Não há, portanto, que se falar nessa inversão quando ficar constatado que o consumidor é pessoa esclarecida, bem informada e que possa, portanto, ter ciência do defeito do produto ou da causa do prejuízo, situações nas quais, certamente, ele terá amplo acesso aos meios de prova necessários à defesa de seu direito em juízo. Até mesmo porque, nesses casos, não é possível se falar em hipossuficiência.

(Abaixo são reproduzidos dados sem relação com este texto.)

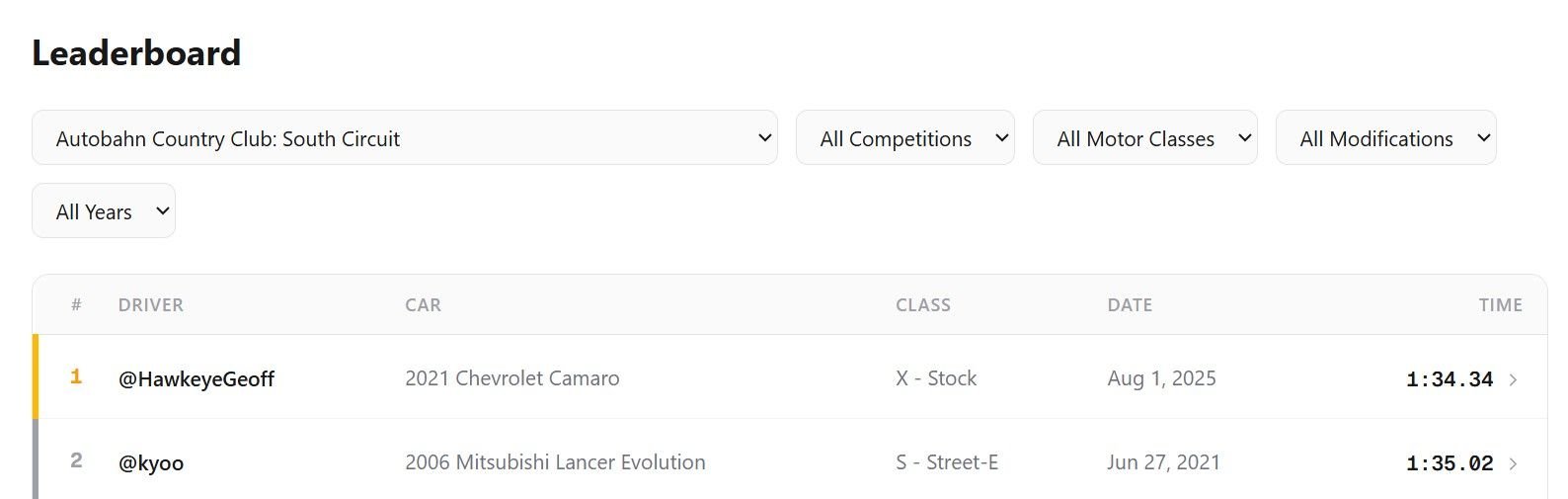Open @HawkeyeGeoff driver profile
Viewport: 1568px width, 499px height.
[196, 378]
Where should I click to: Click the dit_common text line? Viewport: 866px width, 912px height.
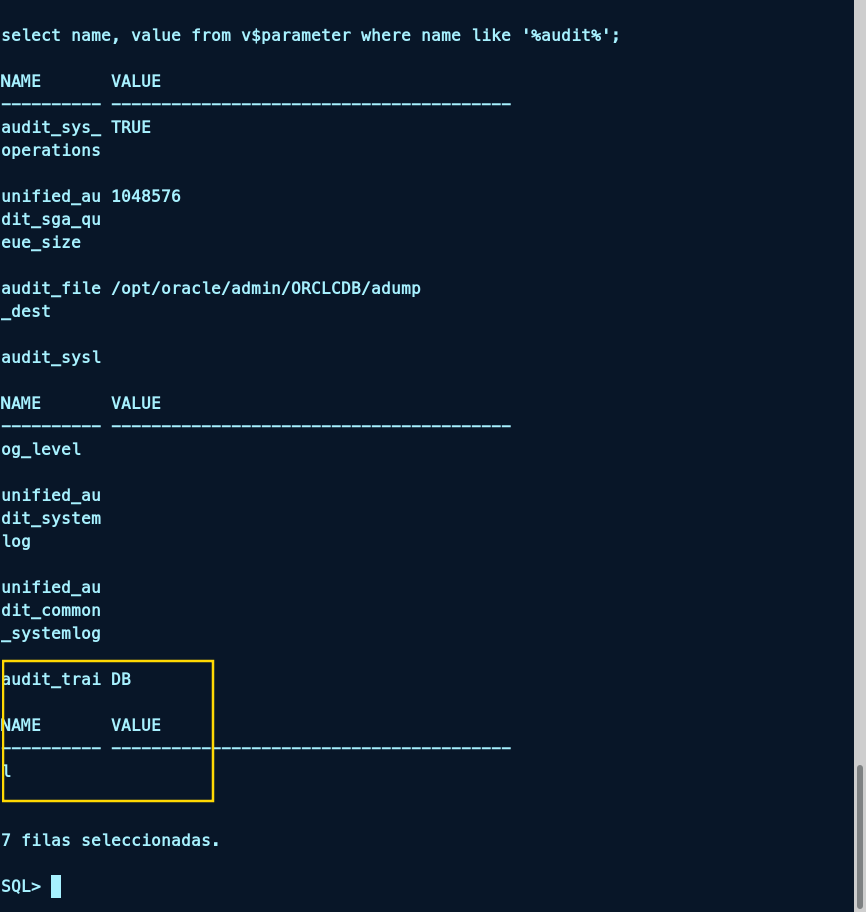click(x=51, y=610)
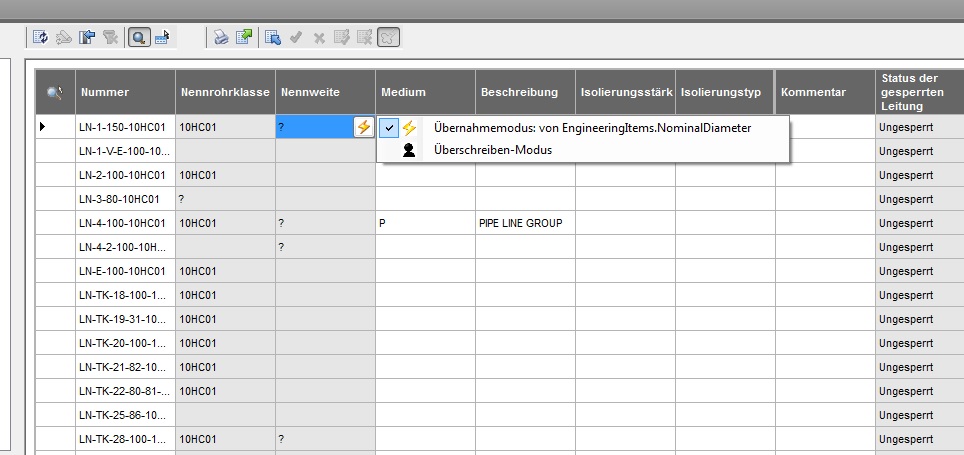964x455 pixels.
Task: Click the table with cursor select icon
Action: (x=273, y=38)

Nesse sentido, já se pronunciou o Egrégio Tribunal de Justiça do Estado de São Paulo, nos autos da Apelação n.º 45.651-4, julgada pela 10ª Câmara de Direito Privado, em que era Apelada a empresa American Express do Brasil S.A.:
“Prova – Inversão do ônus – Código de Defesa do Consumidor – Hipótese dos autos em que não se trata de consumidor hipossuficiente – Ausência, ademais, de dados, elementos, indícios ou adminículos quaisquer que pudessem autorizar a conclusão no sentido de que as alegações contidas na inicial sejam verossímeis – Recurso não provido.” (Desembargador Relator Dr. Souza José, AC. De 24.06.1997, JTJSP 203/118).
Como visto, o ônus da prova e a possibilidade de sua inversão devem ser vistos com ressalvas e dependerão sempre de decisão motivada do magistrado, a quem caberá analisar, no caso concreto e sempre de acordo com os critérios de sua experiência, se há alguma das condicionantes legais que autorizem esse deferimento.